What happens when it is the 1.1%?


1 comment

  • Jennie

    Let's start with the obvious: If it's professional-grade photography or has a copyright watermark, you're fine.

    If you want to absolutely safe, turn off submissions. Second to that, you could apply the same standard that the site uses for exposure content -- they have to be holding a note with the blog name in one of the pics.

    For a more moderate approach, check their blog. Do they have other pictures of themselves on their blog? And more importantly, is it the same person?

    Have you engaged in a conversation with the submitter before? If so, it's probably okay, but if it's a random submission from someone you're not a mutual follower with or never chatted with, don't accept it.

    Are there any identifying features? If so, are they obscured? If they've taken steps to anonymize the pics, that's good.

    Does your blog follow a certain theme, and if so, does the submission match the theme? For example, a submission of a naked woman in a lawn chair reading a novel makes sense to submit to the ReadingIsSexy blog, but a random hotel bj pic does not.

    If they provide any context, does that context make sense? Does that context match the interests you've shared on your blog?

    If they submitted more than image, are the images different enough to show they were taken over a long period of time? Different clothes, different settings, different hair, etc. The more variation, the more likely they are legit. (This applies more to leaks than revenge, but leaks should be treated the same as revenge.)

    You can also save the image, then run it through tineye.com's reverse image lookup and see if you get any hits. This can help you find the image's source. If it's all over the internet, it's almost certainly not the submitter.

    Use good judgement, and don't accept *random* submissions.

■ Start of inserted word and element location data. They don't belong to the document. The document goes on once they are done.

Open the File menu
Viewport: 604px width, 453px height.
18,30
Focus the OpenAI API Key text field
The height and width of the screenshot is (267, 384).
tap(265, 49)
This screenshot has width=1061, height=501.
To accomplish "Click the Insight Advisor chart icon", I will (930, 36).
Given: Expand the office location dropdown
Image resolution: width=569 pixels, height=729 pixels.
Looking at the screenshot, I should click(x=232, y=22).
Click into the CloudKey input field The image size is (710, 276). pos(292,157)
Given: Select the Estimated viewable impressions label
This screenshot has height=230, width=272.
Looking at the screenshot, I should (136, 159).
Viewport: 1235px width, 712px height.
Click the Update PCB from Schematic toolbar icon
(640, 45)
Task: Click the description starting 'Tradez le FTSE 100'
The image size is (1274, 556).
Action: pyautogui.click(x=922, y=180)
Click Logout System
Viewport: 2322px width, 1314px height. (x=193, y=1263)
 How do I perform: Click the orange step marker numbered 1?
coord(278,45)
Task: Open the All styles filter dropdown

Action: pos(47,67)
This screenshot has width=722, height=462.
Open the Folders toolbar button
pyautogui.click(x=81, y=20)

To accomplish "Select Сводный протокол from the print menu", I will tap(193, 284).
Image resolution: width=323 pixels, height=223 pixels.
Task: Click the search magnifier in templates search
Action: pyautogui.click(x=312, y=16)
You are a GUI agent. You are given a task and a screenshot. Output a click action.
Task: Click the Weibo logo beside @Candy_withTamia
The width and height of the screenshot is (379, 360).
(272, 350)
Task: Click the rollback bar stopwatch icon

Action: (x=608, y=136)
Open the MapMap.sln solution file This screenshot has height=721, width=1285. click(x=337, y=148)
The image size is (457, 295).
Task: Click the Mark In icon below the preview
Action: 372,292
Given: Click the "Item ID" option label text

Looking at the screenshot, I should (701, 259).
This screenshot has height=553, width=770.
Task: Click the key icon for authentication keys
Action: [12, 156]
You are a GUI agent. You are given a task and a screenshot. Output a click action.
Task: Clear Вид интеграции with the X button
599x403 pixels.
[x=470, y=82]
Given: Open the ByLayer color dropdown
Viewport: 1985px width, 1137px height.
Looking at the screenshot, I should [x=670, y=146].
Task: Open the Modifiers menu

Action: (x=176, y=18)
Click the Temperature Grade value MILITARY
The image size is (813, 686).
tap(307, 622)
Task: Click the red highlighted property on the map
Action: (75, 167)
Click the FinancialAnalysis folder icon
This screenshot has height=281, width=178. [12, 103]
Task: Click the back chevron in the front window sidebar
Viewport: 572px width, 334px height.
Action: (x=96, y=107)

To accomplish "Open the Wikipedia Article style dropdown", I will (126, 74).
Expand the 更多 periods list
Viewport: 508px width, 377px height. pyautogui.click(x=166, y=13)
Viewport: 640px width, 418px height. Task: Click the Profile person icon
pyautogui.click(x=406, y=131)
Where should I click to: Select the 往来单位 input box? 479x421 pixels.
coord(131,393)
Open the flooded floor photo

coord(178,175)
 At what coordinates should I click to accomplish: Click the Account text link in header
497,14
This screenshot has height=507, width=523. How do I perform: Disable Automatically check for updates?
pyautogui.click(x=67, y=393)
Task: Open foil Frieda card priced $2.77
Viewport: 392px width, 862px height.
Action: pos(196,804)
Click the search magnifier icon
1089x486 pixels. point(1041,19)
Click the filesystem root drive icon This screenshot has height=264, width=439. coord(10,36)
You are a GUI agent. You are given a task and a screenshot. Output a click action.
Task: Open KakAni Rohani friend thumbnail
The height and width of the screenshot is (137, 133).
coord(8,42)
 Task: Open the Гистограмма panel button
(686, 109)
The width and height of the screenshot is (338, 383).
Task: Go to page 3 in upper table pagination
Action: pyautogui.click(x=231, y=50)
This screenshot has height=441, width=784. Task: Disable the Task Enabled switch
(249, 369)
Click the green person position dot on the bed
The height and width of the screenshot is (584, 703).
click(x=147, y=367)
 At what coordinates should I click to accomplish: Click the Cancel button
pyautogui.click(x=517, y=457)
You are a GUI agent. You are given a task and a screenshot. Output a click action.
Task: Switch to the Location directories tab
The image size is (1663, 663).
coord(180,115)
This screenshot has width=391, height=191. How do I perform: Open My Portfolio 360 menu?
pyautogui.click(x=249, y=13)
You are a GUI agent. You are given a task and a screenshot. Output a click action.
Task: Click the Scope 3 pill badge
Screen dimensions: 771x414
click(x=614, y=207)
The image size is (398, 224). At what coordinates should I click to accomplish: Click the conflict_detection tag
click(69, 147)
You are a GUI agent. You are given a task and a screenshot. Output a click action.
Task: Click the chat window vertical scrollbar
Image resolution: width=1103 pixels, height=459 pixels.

    (Anecdote: I received a submission to my office/work-themed blog from a woman. Several rope bondage pics in different hotel rooms. She explained on one of them that this is what she does at work conferences. Her face was obscured in all of the pics. So those pics checked several different boxes: context, different settings, matched the blog theme, anonymized pics -- the only thing missing was that I hadn't chatted with the submitter. I let those through.)